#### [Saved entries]
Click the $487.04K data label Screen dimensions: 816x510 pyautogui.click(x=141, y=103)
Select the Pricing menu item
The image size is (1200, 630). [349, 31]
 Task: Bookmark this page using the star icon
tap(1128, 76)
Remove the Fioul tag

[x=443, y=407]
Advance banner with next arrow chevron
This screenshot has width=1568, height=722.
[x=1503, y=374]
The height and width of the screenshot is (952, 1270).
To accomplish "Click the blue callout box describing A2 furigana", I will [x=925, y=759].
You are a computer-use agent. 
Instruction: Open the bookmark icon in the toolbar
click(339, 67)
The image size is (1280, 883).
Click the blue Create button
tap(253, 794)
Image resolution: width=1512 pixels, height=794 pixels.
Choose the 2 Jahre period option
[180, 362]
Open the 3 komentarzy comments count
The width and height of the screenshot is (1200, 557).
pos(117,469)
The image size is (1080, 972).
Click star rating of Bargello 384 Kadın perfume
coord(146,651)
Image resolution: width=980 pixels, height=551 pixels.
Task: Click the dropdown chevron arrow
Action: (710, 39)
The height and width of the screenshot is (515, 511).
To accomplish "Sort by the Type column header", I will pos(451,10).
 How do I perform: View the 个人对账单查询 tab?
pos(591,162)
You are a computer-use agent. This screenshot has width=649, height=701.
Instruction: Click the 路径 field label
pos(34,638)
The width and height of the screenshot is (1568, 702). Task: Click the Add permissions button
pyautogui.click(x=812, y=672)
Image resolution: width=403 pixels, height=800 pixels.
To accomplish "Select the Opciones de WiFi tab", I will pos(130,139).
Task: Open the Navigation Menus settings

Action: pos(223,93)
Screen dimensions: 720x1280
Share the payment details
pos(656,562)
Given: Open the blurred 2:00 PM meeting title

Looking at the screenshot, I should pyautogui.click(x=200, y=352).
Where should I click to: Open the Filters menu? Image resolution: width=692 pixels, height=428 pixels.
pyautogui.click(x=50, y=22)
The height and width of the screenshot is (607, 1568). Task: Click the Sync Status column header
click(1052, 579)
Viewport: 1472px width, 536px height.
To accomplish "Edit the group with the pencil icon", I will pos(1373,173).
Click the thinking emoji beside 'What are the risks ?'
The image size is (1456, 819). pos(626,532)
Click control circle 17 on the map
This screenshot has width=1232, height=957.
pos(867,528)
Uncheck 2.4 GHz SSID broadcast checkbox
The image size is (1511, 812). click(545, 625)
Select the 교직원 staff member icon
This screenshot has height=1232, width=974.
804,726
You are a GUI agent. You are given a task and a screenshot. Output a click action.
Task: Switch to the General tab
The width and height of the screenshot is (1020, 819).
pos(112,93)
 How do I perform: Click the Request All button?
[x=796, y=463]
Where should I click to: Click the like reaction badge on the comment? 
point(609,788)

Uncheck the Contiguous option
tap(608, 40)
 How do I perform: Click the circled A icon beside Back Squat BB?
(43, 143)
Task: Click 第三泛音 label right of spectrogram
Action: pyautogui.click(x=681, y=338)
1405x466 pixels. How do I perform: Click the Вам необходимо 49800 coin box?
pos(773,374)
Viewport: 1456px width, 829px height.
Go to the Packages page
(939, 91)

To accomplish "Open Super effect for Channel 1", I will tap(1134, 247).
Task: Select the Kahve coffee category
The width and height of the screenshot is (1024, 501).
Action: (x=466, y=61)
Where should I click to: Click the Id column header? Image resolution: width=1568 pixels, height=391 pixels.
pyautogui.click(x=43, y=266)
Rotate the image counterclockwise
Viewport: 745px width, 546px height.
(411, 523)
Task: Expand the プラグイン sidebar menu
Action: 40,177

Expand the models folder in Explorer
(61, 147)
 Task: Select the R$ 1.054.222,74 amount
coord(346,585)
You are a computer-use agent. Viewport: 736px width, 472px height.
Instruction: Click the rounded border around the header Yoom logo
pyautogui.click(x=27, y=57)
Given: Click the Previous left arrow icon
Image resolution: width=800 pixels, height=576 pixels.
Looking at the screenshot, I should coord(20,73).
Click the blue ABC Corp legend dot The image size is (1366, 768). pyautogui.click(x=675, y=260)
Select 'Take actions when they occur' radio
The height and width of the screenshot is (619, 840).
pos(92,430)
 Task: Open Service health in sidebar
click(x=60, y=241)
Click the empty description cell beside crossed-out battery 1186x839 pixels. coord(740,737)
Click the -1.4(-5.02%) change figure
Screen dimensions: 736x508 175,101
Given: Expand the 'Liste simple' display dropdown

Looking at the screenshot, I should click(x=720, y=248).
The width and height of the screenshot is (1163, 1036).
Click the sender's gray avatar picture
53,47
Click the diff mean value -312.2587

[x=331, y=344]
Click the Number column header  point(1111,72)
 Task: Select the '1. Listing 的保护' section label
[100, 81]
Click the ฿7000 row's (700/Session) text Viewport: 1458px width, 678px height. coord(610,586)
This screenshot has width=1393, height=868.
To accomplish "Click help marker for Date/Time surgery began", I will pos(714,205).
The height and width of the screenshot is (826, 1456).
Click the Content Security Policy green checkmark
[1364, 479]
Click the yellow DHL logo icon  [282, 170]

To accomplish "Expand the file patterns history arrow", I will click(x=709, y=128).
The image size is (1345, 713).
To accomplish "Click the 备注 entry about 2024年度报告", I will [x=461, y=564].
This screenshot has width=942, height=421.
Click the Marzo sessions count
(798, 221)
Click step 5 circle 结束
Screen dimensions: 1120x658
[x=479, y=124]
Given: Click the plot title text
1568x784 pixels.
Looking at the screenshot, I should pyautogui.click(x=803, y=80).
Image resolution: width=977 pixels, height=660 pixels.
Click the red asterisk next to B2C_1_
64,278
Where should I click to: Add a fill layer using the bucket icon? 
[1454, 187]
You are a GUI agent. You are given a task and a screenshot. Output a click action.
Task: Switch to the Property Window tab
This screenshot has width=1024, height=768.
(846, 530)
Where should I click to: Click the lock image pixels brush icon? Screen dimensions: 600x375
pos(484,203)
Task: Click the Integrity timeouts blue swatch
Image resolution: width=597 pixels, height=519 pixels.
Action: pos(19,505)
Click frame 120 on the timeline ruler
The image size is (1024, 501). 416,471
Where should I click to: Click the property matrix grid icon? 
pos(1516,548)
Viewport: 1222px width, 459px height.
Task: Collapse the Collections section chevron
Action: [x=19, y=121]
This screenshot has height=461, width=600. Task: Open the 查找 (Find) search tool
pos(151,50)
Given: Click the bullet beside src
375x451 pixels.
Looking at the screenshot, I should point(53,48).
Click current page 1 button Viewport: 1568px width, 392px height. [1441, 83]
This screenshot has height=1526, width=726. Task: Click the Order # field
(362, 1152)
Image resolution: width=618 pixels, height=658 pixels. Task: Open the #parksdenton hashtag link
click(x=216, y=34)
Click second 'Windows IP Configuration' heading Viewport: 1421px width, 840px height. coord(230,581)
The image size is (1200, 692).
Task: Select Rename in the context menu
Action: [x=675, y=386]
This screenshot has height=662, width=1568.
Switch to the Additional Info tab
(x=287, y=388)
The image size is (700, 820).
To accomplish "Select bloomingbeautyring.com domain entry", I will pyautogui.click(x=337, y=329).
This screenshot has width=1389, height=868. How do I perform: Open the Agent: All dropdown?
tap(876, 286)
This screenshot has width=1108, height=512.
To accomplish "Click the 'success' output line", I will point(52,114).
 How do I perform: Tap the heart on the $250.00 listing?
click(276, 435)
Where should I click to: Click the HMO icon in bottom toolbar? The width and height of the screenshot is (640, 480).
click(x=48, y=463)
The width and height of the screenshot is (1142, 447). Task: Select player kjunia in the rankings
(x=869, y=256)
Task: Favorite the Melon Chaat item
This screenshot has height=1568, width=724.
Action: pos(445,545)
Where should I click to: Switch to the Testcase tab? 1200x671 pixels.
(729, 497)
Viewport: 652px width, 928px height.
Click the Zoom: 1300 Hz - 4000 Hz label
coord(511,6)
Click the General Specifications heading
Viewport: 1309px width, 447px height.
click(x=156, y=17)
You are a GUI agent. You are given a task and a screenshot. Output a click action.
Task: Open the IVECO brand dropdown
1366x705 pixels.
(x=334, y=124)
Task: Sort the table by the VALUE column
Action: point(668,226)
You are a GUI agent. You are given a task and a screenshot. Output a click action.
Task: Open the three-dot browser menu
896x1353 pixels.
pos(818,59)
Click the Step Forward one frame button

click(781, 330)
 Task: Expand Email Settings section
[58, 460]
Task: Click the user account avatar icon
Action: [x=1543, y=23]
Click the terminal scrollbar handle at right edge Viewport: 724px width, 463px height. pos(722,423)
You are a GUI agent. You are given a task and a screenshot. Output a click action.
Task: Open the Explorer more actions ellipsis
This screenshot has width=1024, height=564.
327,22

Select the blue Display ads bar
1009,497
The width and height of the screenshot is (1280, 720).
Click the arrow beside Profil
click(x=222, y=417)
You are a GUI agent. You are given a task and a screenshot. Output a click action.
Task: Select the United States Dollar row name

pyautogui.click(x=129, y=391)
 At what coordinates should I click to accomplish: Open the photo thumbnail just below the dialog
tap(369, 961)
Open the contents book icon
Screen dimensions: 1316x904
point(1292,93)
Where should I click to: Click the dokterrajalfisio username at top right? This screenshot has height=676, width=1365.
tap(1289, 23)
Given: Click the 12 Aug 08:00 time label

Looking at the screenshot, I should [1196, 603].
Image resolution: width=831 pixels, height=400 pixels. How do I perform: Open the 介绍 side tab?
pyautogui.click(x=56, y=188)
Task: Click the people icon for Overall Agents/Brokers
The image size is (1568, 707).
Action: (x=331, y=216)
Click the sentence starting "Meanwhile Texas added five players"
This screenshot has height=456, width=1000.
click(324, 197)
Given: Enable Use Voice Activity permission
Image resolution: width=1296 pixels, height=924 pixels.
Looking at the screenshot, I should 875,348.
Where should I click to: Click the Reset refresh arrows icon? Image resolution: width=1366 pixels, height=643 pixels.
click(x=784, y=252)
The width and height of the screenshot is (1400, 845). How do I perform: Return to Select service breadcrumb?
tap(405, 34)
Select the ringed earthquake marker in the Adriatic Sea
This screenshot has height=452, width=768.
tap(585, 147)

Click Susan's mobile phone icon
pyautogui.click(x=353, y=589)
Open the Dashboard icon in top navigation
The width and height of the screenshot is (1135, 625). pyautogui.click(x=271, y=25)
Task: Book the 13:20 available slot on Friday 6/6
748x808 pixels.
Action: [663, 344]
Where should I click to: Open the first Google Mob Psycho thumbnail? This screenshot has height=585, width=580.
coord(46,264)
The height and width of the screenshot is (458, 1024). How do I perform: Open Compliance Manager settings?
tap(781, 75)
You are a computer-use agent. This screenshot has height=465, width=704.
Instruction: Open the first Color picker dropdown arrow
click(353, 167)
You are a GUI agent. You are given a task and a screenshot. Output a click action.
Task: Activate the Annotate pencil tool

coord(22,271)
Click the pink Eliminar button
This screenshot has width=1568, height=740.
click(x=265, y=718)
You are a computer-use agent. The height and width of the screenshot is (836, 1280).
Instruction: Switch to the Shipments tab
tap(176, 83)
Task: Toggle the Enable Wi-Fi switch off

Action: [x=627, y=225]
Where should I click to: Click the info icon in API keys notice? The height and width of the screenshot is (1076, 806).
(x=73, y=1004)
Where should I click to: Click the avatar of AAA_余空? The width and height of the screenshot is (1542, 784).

#### [TASK REQUIREMENTS]
For each line above that holds the string "entry", provide a copy of that line.

#### [ANSWER BOX]
To accomplish "Click the 备注 entry about 2024年度报告", I will [x=461, y=564].
To accomplish "Select bloomingbeautyring.com domain entry", I will pyautogui.click(x=337, y=329).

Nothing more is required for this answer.